Volkswagen favors using its factory in Puebla, Mexico, as another production site for the new Golf, CEO Martin Winterkorn said.
The company will deal with the question of additional Golf production "in a matter of just a few weeks," Winterkorn told Automobilwoche, a sister publication of Automotive News.
The seventh-generation Golf is expected to go on sale in the United States in 2014.
"The decision will be made this year," he said.
VW has so far built the Golf at German factories in Wolfsburg and Zwickau.
There has been speculation in the auto industry for some time about a possible location for Golf production in the dollar zone. Some observers had given VW's factory in Chattanooga, Tennessee, the edge. The mid-size Passat sedan, specially designed for the U.S. market, is built there.
"Chattanooga has exhausted its capacity," Winterkorn said. "If we expand there, an SUV that ends up roomier than the Tiguan would have a good shot."
The seventh-generation Golf's production in Puebla will reportedly begin at the end of 2014 or in early 2015 at the latest, according to Automobilwoche's online edition.
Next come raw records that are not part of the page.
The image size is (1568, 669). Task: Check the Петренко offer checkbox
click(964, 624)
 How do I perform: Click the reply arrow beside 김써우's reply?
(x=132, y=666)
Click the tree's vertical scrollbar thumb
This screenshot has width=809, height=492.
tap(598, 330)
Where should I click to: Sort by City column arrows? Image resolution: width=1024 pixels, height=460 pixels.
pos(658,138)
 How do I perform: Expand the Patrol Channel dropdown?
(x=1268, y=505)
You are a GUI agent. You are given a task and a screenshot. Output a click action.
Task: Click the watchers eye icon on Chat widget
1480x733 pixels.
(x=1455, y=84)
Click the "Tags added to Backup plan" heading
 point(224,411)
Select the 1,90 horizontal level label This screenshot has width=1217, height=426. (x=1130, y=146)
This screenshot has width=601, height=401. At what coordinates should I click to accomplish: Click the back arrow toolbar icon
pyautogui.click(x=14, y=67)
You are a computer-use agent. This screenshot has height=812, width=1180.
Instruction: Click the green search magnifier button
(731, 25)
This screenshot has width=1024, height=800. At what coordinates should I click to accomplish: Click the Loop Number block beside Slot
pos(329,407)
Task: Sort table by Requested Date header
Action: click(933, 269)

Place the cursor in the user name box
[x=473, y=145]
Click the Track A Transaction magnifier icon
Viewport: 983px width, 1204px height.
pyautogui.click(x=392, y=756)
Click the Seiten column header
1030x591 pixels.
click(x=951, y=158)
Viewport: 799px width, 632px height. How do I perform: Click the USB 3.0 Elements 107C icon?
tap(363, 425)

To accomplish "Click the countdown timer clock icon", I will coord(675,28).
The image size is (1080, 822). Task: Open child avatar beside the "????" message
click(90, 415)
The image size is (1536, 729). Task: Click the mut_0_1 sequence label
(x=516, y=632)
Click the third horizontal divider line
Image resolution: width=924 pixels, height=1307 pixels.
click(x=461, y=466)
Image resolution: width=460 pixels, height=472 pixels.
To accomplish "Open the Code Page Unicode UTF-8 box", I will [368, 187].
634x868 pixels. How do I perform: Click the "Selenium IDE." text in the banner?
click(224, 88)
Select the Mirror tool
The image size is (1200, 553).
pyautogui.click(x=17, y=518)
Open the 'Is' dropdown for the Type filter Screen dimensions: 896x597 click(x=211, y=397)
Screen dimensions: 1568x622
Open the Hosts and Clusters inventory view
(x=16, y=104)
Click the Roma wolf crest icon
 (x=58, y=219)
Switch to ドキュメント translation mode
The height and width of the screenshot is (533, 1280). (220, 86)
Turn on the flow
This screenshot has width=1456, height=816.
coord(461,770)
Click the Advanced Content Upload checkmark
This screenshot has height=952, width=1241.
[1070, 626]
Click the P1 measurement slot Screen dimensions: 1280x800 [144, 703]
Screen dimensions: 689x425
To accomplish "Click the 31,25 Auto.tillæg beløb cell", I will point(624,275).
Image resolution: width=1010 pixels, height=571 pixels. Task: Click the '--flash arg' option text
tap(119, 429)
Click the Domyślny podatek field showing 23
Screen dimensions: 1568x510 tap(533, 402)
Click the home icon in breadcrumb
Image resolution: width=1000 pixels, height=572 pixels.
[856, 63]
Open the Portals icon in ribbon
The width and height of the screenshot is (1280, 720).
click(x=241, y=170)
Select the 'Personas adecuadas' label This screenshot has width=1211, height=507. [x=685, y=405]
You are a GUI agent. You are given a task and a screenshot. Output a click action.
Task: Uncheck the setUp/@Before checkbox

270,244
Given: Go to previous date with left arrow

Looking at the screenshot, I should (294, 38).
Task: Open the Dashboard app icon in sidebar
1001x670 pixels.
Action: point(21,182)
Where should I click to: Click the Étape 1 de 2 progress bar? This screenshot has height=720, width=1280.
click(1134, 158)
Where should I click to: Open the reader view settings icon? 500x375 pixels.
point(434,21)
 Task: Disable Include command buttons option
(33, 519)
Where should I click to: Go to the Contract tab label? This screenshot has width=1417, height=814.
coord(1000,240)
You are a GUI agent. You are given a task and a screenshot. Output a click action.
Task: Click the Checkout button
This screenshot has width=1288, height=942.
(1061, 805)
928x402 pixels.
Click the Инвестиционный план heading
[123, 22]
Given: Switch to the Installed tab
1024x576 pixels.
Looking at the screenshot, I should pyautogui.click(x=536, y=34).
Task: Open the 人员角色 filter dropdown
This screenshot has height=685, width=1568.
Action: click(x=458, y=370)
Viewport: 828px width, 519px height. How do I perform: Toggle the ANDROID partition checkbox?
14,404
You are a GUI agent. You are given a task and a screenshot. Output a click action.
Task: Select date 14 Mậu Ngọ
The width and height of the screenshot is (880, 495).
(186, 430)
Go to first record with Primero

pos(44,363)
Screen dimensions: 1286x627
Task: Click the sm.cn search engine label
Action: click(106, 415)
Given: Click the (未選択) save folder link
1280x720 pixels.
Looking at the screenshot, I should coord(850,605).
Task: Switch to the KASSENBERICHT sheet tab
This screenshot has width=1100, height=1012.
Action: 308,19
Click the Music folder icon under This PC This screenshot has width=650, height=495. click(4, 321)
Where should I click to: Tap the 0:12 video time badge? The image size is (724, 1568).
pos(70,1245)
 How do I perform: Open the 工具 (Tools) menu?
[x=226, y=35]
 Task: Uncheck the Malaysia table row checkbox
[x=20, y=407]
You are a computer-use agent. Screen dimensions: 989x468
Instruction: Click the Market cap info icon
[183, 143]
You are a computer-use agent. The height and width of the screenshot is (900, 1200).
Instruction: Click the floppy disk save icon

There is a high probability that the five-seat compact will be marketed overseas under the Golf name -- and not as the Rabbit, as was once the case in the United States.
Along with the Chattanooga-built Passat and the Puebla-built Jetta, the new Golf is to be one of the pillars of Winterkorn's strategy for growth in the United States. He has characterized VW as "significantly underrepresented" in the market.
In September, the automaker said U.S. sales of the VW brand rose 37 percent to 323,089 in the first nine months from a year earlier.
VW is also due to build the new Golf in China. That country is VW's single most important market globally. The company plans to launch volume production at its Foshan plant in late 2013.